The shop will give Bike Line its third location on or near the Monon Trail. The terminus of the trail, extended downtown in 2003, is around the corner from the building on Mass Ave. The building, next to interstates 65/70, gained notoriety several years ago for a wall mural of local radio personalities Bob Kevoian and Tom Griswold that was eventually ordered removed because local authorities said it violated the city’s sign ordinance.
Assuming the purchase closes, Revard said, he and his brothers will continue to rent out the top two floors of the building as one-bedroom apartments, at least for the near future. In addition to the retail store, Bike Line also plans to take over the basement of the building for storage. The owners are evaluating several longterm plans for that space, Revard said, including using the basement for bicycle storage and locker rooms for those commuting to downtown via bike.
Both deals are indicative of a trend of small businesses’ purchasing, rather than renting, their own space downtown, said Philo Lange and Matt Langfeldt, with NAI Olympia Partners.
Such arrangements allow businesses to take advantage of low interest rates and to recoup some of the costs of owning a building through renting space to other tenants, they said.
Lange and Langfeldt in the past couple of years have worked on several such deals, including the sale of the Wulsin building at 222 E. Ohio St. Langfeldt and NAI Olympia principal Gus Miller also brokered the deal for Y&L to purchase its new home on Fulton Street from locally based International Medical Group, which bought and moved to the former Indianapolis Life campus at 30th and Meridian streets.
NAI Olympia is currently working on a deal for the sale of the Marott Center at 342 Massachusetts Ave. to a buyer Lange and Langfeldt declined to identify.
That building will soon have a firstfloor vacancy when the Health Foundation of Greater Indianapolis moves to the Academy Building on Vermont Street in Lockerbie Square, which it purchased last year.
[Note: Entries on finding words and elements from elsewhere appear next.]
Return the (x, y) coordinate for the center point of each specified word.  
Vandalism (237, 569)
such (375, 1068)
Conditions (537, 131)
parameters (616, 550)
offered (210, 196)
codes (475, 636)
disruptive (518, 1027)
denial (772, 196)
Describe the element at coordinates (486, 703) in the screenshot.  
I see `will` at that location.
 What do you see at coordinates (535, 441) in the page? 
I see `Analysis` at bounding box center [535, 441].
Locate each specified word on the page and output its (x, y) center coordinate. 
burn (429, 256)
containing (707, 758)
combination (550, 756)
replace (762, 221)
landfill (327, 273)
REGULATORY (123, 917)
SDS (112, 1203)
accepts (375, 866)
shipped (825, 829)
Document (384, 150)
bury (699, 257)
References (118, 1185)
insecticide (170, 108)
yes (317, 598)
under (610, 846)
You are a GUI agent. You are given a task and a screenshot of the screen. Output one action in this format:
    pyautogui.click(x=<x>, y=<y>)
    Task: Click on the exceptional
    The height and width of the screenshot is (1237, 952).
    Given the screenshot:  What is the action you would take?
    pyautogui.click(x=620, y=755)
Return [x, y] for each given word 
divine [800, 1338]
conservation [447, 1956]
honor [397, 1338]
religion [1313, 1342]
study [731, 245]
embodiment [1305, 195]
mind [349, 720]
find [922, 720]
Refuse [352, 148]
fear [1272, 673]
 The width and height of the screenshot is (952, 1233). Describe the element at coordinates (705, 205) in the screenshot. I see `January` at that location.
The not-for-profit will occupy about 5,000 square feet of the 35,000-squarefoot building and continue to rent the rest to various tenants, said Chuck Cagann, president of Mansur Real Estate Services, which brokered the deal.
Nurse staffing firm RN Specialties plans a move to Young & Laramore’s building at 409 Massachusetts Ave. The fate of the fish in the window has yet to be determined.